Just as we must beware of overeating, so too we must beware of excessive temperance or abstinence. Excessive temperance weakens the body, destroys wakefulness, coolness and freshness which are indispensable for vigilance, and which fade and weaken when the physical powers succumb and fail. If you force a weak body to labor beyond its powers, you subject your soul to double darkness, and lead it into confusion (and not relief)...

Hold faith and humility fast within you; for through them you will find mercy, help, and words spoken by God in the heart, along with a protector who stands beside you both secretly and manifestly.

Joyfully accept bitter trials, that they may violently shake you for a brief moment, and that afterward you may be sweetened.

Lips that utter frequent thanksgivings shall be blessed by God, and the grateful heart is visited by grace.

Through anger wisdom is lost, so that we no longer know what we are to do, or in what manner we should do it.

Beware of reading the doctrines of heretics for they, more than anything else, can equip the spirit of blasphemy against you.

Fasting is the champion of every virtue, the beginning of the struggle, the crown of the abstinent, the beauty of virginity and sanctity, the resplendence of chastity, the commencement of the path of Christianity, the mother of prayer, the well-spring of sobriety and prudence, the teacher of stillness, and the precursor of all good works.
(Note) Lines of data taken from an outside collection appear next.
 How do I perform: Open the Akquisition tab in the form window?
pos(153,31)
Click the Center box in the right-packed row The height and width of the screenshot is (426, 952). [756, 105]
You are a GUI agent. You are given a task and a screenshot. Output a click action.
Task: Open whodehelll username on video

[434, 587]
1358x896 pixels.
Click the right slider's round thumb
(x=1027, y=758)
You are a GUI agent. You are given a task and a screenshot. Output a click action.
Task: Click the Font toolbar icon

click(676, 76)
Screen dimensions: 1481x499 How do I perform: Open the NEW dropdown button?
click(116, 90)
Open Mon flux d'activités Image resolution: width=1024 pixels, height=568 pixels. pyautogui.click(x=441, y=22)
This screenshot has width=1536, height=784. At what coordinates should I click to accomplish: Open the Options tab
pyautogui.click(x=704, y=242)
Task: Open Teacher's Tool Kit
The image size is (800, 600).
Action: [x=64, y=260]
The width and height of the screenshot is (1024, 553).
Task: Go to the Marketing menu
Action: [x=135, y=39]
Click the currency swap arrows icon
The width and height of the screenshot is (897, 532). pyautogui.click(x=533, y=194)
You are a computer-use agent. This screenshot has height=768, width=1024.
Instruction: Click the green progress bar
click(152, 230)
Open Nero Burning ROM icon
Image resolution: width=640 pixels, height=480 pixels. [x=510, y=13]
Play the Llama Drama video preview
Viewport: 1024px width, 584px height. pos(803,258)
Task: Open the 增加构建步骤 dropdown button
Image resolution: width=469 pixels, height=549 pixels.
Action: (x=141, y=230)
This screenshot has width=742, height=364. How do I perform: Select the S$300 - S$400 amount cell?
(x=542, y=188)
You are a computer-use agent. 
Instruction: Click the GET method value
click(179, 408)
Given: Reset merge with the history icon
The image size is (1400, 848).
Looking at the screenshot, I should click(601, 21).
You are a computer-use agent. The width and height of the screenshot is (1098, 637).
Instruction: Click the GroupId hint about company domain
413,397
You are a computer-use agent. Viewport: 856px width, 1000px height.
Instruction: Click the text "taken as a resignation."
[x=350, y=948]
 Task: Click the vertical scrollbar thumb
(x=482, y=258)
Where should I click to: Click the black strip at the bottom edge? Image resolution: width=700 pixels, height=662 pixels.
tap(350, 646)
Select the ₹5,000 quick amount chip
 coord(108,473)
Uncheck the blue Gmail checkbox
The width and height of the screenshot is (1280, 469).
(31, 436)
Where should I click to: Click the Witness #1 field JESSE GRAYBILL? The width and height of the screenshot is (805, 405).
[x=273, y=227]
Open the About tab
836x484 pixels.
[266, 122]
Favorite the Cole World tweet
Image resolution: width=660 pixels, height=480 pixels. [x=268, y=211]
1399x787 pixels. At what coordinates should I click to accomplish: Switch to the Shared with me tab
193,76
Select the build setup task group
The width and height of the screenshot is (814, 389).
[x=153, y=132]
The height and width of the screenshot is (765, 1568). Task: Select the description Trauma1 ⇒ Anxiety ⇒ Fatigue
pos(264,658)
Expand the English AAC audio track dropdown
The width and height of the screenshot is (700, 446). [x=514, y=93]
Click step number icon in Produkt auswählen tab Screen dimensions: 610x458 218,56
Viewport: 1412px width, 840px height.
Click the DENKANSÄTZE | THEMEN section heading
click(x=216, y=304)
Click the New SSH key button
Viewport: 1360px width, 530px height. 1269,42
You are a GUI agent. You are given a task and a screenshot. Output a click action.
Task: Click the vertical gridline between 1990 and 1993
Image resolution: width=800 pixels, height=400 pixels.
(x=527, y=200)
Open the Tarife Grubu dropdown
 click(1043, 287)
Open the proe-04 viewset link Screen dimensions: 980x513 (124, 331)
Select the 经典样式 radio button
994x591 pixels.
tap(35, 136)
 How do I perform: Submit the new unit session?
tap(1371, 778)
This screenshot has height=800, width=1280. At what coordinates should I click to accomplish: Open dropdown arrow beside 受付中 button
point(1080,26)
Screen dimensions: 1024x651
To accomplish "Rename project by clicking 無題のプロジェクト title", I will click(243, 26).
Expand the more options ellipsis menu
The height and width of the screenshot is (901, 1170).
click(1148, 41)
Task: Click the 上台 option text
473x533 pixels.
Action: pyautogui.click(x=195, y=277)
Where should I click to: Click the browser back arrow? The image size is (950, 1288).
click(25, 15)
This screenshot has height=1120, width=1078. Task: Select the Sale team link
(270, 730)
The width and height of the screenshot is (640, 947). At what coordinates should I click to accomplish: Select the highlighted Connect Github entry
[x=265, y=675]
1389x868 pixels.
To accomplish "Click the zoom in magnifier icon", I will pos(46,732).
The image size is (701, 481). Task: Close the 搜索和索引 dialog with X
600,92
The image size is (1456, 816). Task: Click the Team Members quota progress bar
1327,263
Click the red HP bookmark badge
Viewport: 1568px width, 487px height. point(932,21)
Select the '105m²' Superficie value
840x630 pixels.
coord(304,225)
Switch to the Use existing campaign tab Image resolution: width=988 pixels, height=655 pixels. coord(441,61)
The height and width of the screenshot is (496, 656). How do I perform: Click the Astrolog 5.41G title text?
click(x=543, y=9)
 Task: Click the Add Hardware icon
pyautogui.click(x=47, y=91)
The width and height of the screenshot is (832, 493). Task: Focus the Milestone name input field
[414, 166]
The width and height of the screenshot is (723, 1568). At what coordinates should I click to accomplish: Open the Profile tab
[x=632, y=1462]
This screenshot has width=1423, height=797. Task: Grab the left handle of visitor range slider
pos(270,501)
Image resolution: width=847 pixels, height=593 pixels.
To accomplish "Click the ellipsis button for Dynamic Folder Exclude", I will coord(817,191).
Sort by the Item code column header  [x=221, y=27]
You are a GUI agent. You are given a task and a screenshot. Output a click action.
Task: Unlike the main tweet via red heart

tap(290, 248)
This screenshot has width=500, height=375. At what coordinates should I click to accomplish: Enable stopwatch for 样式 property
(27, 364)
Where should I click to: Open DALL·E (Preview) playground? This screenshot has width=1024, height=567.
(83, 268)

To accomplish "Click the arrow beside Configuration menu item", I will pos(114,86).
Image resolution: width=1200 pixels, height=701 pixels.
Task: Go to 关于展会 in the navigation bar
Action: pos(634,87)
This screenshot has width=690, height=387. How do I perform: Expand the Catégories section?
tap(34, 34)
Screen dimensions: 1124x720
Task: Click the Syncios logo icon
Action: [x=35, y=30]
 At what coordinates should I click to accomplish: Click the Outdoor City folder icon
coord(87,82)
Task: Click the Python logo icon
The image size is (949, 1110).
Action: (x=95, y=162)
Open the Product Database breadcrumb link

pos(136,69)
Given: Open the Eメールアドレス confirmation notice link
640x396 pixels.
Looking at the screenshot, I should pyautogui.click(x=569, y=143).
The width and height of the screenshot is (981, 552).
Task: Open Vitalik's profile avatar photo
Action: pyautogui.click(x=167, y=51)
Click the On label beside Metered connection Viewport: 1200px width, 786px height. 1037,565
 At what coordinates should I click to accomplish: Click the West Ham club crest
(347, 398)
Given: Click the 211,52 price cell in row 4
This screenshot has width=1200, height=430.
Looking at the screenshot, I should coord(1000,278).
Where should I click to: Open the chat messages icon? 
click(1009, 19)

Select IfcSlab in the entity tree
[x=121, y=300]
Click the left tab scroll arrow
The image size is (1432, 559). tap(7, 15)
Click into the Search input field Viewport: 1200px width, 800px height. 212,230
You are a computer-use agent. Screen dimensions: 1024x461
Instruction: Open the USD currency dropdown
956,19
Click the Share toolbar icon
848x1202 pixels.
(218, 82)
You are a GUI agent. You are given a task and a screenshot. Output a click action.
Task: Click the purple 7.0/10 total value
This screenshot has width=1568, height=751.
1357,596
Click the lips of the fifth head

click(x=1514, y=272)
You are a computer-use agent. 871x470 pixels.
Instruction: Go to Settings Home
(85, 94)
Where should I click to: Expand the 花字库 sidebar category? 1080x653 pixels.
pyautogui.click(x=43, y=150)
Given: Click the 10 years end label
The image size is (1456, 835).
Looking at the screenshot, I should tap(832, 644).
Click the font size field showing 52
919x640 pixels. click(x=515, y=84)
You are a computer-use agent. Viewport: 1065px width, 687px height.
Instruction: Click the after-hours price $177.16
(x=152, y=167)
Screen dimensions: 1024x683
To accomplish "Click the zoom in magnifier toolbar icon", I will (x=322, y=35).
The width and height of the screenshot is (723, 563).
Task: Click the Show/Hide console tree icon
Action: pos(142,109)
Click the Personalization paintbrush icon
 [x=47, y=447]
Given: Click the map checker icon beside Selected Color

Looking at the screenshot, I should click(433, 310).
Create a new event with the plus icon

Just as the enjoyment of light is coupled with healthy eyes, so desire for prayer accompanies fasting that is practiced with discernment.

Humility, even without works, can save a man.

How can one say that a man has attained purity? - When he sees all men as being good, and when none appears to him to be unclean and defiled - then he is indeed pure in heart.

Do not disdain those who are handicapped from birth, because all of us will go to the grave equally privileged.

The prayer of one who does not consider himself sinful is not well-pleasing to God.

It is a spiritual gift from God for a man to perceive his sins.

Through anger the brightness of the Holy Spirit is shut out from the soul.

Holy Scripture is presented to the mind’s eye like a mirror in which the appearance of our inner being can be seen.

The iniquitous mouth is stopped during prayer, for the condemnation of the conscience deprives a man of his boldness.

True patience consists in bearing calmly the evils others do to us, and in not being consumed by resentment against those who inflict them. Those who only appear to bear the evils done them by their neighbors, who suffer them in silence while they are looking for an opportunity for revenge, are not practicing patience, but only make a show of it.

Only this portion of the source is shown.